At long last! A 78rpm single, written by Eden Ahbez, which has eluded me for more than twenty years, has finally materialized!!
It is titled “Gravy Train” b/w “Two Shades of Blue” and is by Nature Boy and His Orchestra, on Mercury Records. The single was announced in Billboard magazine on March 31, 1951 and was likely released just before or just after that announcement.
Nature Boy and His Orchestra cut a 78/single prior to “Gravy Train,” in 1950, titled “California” b/w “End of Desire.” That one is much more easily come by and features the guest vocalist Bobby Please, a rockabilly singer of several other cool fifties singles.
“Gravy Train” also boasts Bobby Please as lead vocalist, which he reprises for the B-side, “Two Shades of Blue.” Both sides are co-written by Eden Ahbez and Don Reed, the latter a name that pops up elsewhere in the Ahbez canon. From my research, in fact, I’ve found that the two men worked together on quite a few recordings.
The next one, after “Gravy Train”/”Two Shades of Blue,” is the 1954 Ahbez tune “Wine, Women, and Gold,” of which three different singles were released in 1954-55. The one that features Don Reed (on vocals) is by a group called “The Carsons,” of which Reed was one member. This is where things get confusing. (Or perhaps interesting, depending on your love of mystery.)
Reed, who is listed on the “Wine, Women, and Gold” single as “Don Carson,” adopts the Carson surname for a later single: 1958’s “Yes Master!” b/w “Jungle Bungalow” (Bertram International Records). Both sides of the latter are written by Ahbez and performed by Don Carson and the Casuals.
The year prior—1957—Reed re-recorded “Two Shades of Blue,” which was originally the B-side of our aforementioned Mercury 78/single. The Mercury version is a kind of swing/jump-blues throwaway; the 1957 version on Encino Records, however, is more indicative of the nascent rock ‘n’ roll sound, replete with a steaming horn solo and tighter production.
The question naturally arises as to who this Don Reed/Don Carson character actually was? And how did he come to collaborate with Eden Ahbez?
The latter is the more difficult question, given that Ahbez is no longer alive to answer it, or tell us how they met. Neither is Reed/Carson, whom I’ve now surmised was actually named Peter Sterling Radcliffe (1930-2007), a Hollywood songwriter best known for Barry White’s 1974 hit single “The First, the Last, My Everything.” (More Radcliffe song credits can be found here.)
Radcliffe also released records under the names Sterling Reed and Don Sterling—the latter a re-release (in 1958) of the Encino version of “Two Shades.”
If that isn’t confusing enough, Ahbez and Reed/Carson/Radcliffe released another single together, in 1961, of Ahbez’s “Nature Boy,” backed by a new co-write, titled “The Lonely King of Rock ‘N Roll.” The single came out on two different labels: Gardena Records and A&R Records.
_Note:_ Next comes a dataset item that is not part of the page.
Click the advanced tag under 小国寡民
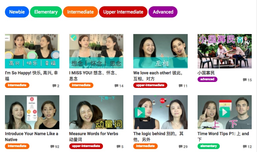Image resolution: width=257 pixels, height=152 pixels. coord(207,79)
The version of “Nature Boy” features an unknown singer named “Lorelei” on the Gardena release and “The Voice of Love” on the A&R one. Both nom de plumes are a perfect fit, as she sounds like a mermaid singing from the deep depths of Neptune’s Kingdom.
In terms of “The Lonely King,” it is an ode to the King of Rock ‘n’ Roll, Elvis Presley, and was re-recorded by Radcliffe solo in 1977, following’s Presley’s early death. In the latter version Radcliffe has removed Ahbez from the co-writer credits altogether.
In terms of “Gravy Train,” the newly-discovered single (and focus of this blog-post), it features the same snaky rhythm used by Ahbez in other such novelty tunes as “Mongoose” (on the Eden’s Island album) and “Wild Boy,” his rollicking single of 1959, performed by Mort Wise and his Wisemen.
Lyrically, “Gravy Train” uses the metaphor of hopping freight-trains as suggestive of a new beginning for one’s life. “All aboard for the gravy train, gravy train, gravy train/Where the truth will never find you/Gonna leave the past behind you.”
It’s a strangely autobiographical lyric, true to Ahbez himself, who left two pasts behind him by that time: that of his birth-name, George A. Aberle, and that of his adopted name, George McGrew. He not only took the moniker “eden ahbez” in the early 1940s, but also reinvented himself as a kind of postwar holy man in Hollywood. In that way, “Gravy Train” is something of a second anthem, post-“Nature Boy.”
And now we know it actually exists!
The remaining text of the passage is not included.